What’s more, if towers get knocked down during a storm, the SLERS has priority for returning to power. Whereas under the current scenario, McNeill said, if towers go down in a storm, the county is on its own.
The new system also, he said, would update the 911 network and the agency’s Computer Aided Dispatch System (CAD), allowing individuals to text distress messages to 911, and enhance the deputies abilities to do reports and interact with databases from their vehicles more efficiently, among things.
“It will bring us up to the 21st century and make the county safer,” McNeill said, noting that the present system dates from 1998.
In his remarks before the commission and later to the Monticello News, McNeill emphasized his gratitude to all who had participated to make the funding possible. His list is long and comprehensive. It includes the county commissioners for making the system the top legislative priority; Senator Loranne Ausley and Representative Jason Shoaf for backing the request in the legislature; Clerk of Court Kirk Reams for helping with the letter writing and other hoops that had to be jumped to justify the ask; NextEra for helping with the lobbying effort; and Gov. Ron DeSantis for signing the legislation.
“We all worked really hard to get this,” McNeill said, adding that it was rare for a county of Jefferson’s small size to get equipment of such high quality.
“When it passes that many filters, you know it was a needed thing,” he said of the county’s request.
McNeill also expressed gratitude to Fire Chief Derrick Burrus for his partnership and input on the technical selection process.
As for the existing equipment, McNeill said it was adequate to donate to other county departments for their use, notwithstanding the system’s gaps in remote areas that make it unacceptable for law enforcement and emergency purposes.
Too, he said, if the other departments did make use of the old system, the frequency could be recalibrated and tied to the new system, so that departments such as roads and others could communicate with the dispatch during storms and other emergency situations.
He said he expected the new system would be installed by November, if all went according to plan.
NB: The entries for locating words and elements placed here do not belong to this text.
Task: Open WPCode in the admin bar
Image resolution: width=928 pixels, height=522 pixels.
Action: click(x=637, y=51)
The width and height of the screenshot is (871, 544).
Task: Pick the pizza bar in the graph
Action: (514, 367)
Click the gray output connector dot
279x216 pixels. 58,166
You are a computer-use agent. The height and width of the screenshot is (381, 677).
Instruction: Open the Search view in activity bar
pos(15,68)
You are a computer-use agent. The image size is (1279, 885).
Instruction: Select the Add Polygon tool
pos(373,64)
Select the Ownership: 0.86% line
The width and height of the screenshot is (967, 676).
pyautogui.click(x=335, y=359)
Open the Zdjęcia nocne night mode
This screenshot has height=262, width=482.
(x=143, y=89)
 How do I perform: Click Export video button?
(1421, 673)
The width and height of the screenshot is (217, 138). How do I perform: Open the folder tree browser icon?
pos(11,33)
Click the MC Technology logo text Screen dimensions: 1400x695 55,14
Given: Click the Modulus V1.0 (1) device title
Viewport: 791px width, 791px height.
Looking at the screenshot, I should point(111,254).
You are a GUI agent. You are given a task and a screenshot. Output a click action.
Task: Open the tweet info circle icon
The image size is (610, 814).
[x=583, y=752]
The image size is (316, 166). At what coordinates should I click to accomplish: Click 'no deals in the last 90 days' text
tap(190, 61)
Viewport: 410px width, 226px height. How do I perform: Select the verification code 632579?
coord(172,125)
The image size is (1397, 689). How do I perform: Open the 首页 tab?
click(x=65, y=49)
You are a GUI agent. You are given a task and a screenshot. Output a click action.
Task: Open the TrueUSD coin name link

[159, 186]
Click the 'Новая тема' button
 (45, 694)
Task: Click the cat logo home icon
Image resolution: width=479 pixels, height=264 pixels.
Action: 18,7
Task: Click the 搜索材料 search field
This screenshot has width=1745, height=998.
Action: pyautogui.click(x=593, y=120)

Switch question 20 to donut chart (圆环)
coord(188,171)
It might also be, depending on the release of the state funding, that the county would have to put up some of the money upfront, he said. But the state would reimburse whatever costs the county fronted, he said.
The JCSO’s efforts to update its radio communications system predate McNeill’s tenure, but he became particularly involved in the process and has worked on it diligently since at least 2019, when he pressed the commission to adopt an emergency resolution supporting his department’s bid for a state grant to purchase a new system. That effort, which was tied to 2018’s Hurricane Michael, ultimately failed.
The department next tried to get the funding from other sources, including a federal grant, on which Langton Consulting and NextEra collaborated.
The effort to secure the funding from the Florida Legislature developed late last year, with the commission identifying the replacement of the system as its top legislative priority in the then-coming spring session, and appealing to Ausley and Shoaf to help secure the funding.